Não é mais possível viver em um mundo que exclua pessoas do direito à felicidade. Afinal, esta é a finalidade da sociedade e a razão de ser do estado. Por mais piegas que possa parecer, é só isso que todos queremos: o direito de ser feliz.
Desse modo, o reconhecimento jurídico da paternidade socioafetiva não representa impedimento à investigação da paternidade biológica, todavia, uma vez demonstrada a socioafetividade, esta sempre existirá, em observância à garantia do princípio do melhor interesse à criança e do bem estar social dos filhos afetivos, surgindo, assim, o fenômeno da pluriparentalidade, o qual não é vedado pela Constituição Federal de 1988.

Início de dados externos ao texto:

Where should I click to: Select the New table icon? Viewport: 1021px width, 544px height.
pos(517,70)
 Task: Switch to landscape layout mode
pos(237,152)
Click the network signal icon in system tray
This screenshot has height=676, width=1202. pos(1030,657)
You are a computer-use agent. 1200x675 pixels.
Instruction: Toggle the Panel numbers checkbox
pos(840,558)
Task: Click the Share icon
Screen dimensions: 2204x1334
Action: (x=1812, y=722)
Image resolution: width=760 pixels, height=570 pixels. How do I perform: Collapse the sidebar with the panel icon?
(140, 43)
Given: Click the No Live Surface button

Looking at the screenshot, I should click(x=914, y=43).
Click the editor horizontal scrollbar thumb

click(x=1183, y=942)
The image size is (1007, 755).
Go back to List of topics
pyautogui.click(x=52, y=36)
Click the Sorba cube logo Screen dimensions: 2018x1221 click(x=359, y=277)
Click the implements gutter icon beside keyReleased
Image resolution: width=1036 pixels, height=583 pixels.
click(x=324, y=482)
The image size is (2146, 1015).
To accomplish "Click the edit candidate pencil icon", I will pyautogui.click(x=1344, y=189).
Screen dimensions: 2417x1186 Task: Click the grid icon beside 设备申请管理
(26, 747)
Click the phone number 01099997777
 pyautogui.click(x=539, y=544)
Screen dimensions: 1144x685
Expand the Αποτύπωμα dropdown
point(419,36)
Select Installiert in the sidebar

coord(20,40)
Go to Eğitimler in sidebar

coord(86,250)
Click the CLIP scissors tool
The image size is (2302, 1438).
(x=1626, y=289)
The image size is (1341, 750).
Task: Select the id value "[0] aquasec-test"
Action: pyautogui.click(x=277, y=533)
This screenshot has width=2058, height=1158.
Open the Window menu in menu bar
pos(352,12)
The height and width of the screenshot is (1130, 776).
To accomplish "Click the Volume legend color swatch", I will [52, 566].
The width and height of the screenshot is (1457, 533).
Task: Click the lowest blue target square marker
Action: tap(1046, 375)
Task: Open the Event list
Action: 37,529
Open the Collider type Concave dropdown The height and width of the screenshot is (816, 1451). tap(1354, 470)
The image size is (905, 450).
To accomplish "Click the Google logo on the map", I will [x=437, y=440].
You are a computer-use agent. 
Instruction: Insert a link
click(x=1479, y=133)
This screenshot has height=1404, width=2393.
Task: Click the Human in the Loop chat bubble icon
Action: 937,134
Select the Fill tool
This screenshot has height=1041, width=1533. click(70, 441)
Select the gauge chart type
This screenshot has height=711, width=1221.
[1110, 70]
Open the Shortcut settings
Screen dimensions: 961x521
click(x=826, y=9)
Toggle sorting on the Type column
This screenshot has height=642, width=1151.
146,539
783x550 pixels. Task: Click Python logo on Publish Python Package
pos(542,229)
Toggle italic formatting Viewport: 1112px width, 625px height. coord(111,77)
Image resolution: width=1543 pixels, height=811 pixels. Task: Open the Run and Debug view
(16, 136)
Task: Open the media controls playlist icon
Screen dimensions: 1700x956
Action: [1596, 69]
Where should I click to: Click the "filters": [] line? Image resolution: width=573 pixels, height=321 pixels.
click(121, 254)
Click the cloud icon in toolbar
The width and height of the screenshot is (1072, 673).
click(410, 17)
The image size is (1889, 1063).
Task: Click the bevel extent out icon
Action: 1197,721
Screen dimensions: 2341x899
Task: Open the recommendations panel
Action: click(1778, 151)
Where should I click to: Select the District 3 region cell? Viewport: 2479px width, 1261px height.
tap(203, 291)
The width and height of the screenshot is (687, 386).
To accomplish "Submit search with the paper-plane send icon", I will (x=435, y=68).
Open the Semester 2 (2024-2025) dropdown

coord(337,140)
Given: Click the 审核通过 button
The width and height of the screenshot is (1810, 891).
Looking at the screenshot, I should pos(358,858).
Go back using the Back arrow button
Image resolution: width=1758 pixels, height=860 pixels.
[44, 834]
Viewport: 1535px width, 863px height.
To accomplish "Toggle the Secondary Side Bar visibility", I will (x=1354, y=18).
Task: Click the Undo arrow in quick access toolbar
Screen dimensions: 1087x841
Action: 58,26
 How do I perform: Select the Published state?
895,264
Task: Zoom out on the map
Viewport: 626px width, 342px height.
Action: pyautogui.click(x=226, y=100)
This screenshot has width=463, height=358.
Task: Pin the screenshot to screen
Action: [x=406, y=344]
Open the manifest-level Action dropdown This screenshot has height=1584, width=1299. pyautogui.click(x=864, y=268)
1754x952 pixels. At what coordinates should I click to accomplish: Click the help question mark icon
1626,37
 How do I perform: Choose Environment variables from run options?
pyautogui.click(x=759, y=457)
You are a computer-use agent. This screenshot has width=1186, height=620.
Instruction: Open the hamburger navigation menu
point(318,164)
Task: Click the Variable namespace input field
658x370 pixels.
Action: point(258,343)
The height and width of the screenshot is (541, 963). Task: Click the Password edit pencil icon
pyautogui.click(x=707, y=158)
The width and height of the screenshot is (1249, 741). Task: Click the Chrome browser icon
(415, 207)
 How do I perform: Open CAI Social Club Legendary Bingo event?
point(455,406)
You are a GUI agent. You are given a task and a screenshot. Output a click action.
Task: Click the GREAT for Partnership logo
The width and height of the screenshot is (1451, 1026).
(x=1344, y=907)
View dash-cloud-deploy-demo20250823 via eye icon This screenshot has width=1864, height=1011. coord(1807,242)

Ademais, importa salientar a ementa do julgamento proferido pelo Tribunal de Justiça da Comarca de Joinville/Santa Catarina, nos autos 2016.015701-6, a qual reconheceu o fenômeno da pluriparentalidade, fundamentando-se na tese de que o enquadramento da paternidade socioafetiva não constitui elemento de impedimento para a declaração da ascendência biológica da infante:
APELAÇÃO CÍVEL. AÇÃO DE INVESTIGAÇÃO DE PATERNIDADE C/C ALIMENTOS. EXTINÇÃO DO FEITO, SEM RESOLUÇÃO DO MÉRITO PELA IMPOSSIBILIDADE JURÍDICA DO PEDIDO E ILEGITIMIDADE DA REPRESENTANTE DA AUTORA. RECURSO DA AUTORA. RECONHECIMENTO DA LEGITIMIDADE DA GENITORA DA AUTORA LHE REPRESENTAR EM JUÍZO, VISTO INEXISTIR CONFLITO DE INTERESSES. REPRESENTAÇÃO CONFORME ARTIGO 1.634, DO CÓDIGO CIVIL. DIREITO PERSONALÍSSIMO DOS SUJEITOS DIRETAMENTE ENVOLVIDOS NA RELAÇÃO PARENTAL. EXEGESE DO ARTIGO 27 DO ESTATUTO DA CRIANÇA E DO ADOLESCENTE. EVIDENCIADO O INTERESSE DE AGIR DA FILHA A FIM DE VER ESCLARECIDA SUA ASCENDÊNCIA BIOLÓGICA. EXISTÊNCIA DE LAÇOS AFETIVOS COM O PAI REGISTRAL QUE NÃO SE AFIGURA OBSTÁCULO INTRANSPONÍVEL AO RECONHECIMENTO DA PATERNIDADE BIOLÓGICA. POSSIBILIDADE DO REGISTRO CIVIL DA MULTIPARENTALIDADE. PRECEDENTE UNÂNIME DO GRUPO DE CÂMARAS DE DIREITO CIVIL DESTA CORTE. INTERESSE DE AGIR CONFIGURADO. NECESSIDADE DE RETORNO DOS AUTOS A ORIGEM PARA INSTRUÇÃO PROCESSUAL. SENTENÇA CASSADA. RECURSO CONHECIDO E PROVIDO. - "A preexistência da paternidade socioafetiva não impede a declaração judicial da paternidade biológica, com todas as consequências dela decorrentes, inclusive as de natureza patrimonial.” (Processo AC 20160157016 Joinville 2016.015701-6. Relator Denise Volpato. Órgão Julgador Sexta Câmara de Direito Civil. Julgamento 19 de Abril de 2016).
Nesse diapasão, a jurisprudência brasileira vem decidindo pela simultaneidade da paternidade biológica e socioafetiva, gerando consequências exorbitantes no Direito de Família, especialmente, inclusão do nome do pai afetivo no registro de nascimento da criança, guarda e regulamentação de visitas, dever de pagamento de alimentos daquele para com a criança, além da existência de efeitos no ramo sucessório.